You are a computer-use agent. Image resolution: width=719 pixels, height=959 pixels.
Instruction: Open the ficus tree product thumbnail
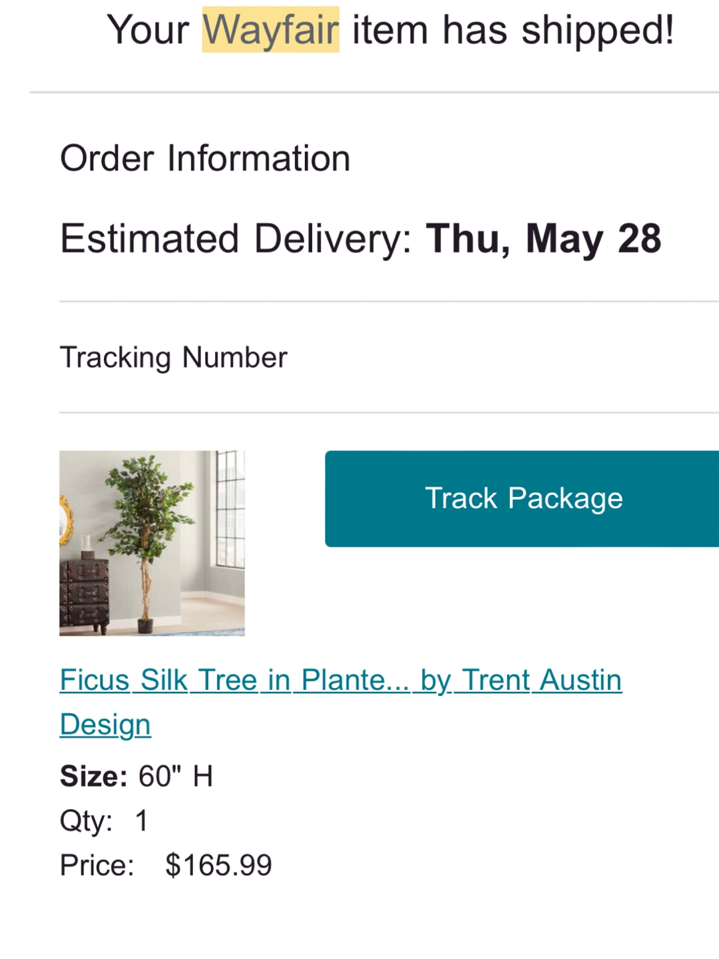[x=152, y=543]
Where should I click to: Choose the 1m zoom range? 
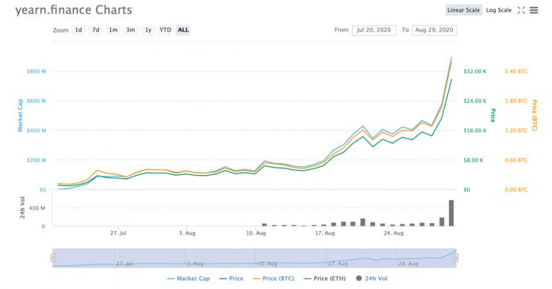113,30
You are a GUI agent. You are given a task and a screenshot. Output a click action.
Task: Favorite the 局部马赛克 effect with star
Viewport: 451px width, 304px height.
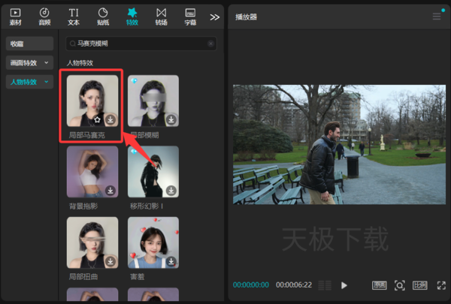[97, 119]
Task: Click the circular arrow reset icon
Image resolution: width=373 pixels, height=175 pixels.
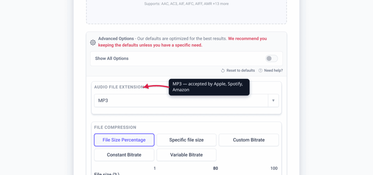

...

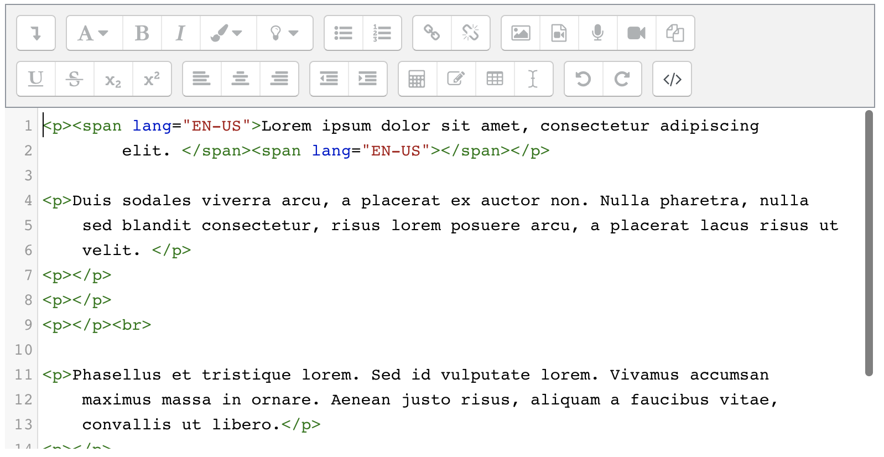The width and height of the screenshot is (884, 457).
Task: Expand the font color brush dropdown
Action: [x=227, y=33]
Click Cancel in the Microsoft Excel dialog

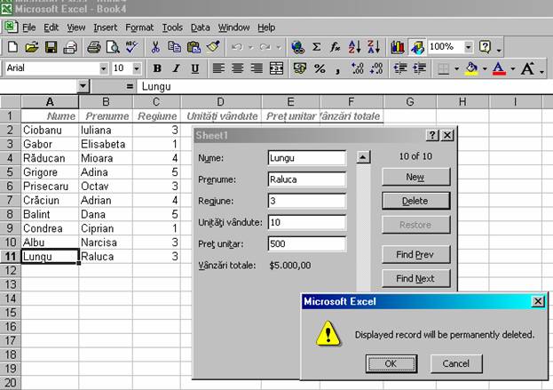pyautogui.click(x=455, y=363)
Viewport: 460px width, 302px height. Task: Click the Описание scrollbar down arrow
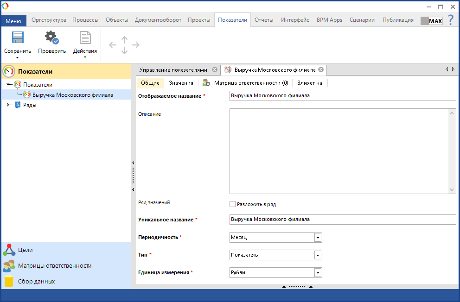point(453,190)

--

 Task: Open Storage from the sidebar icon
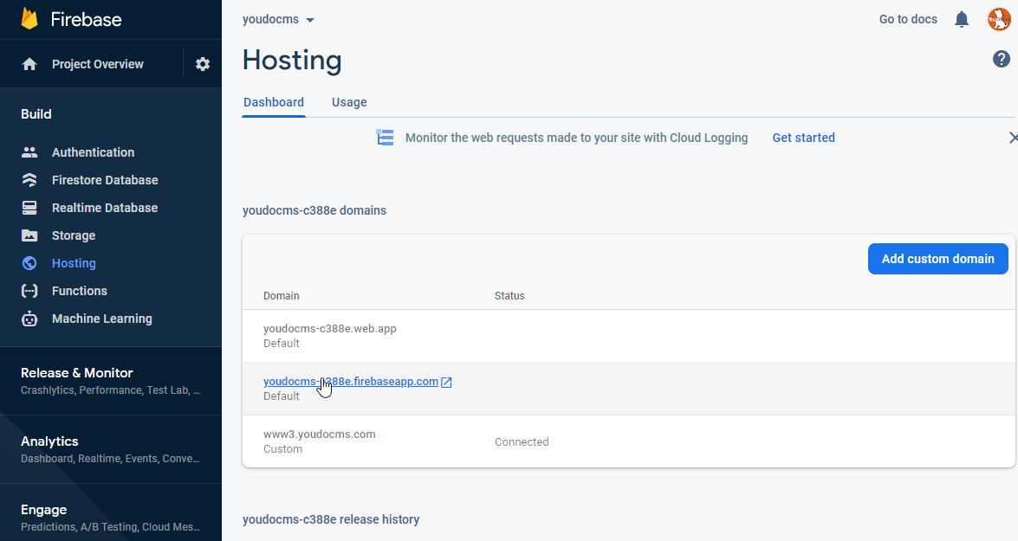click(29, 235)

#### HOW TO COMPLETE THIS TASK
Output only the lines above from the line that holds "Task: Favorite the 局部马赛克 effect with star" through the line that holds "Image resolution: width=373", both ends included, and exclude pictures.

#### WRITTEN REPLY
Task: Favorite the 局部马赛克 effect with star
Viewport: 451px width, 304px height.
[97, 119]
Task: Click the circular arrow reset icon
Image resolution: width=373 pixels, height=175 pixels.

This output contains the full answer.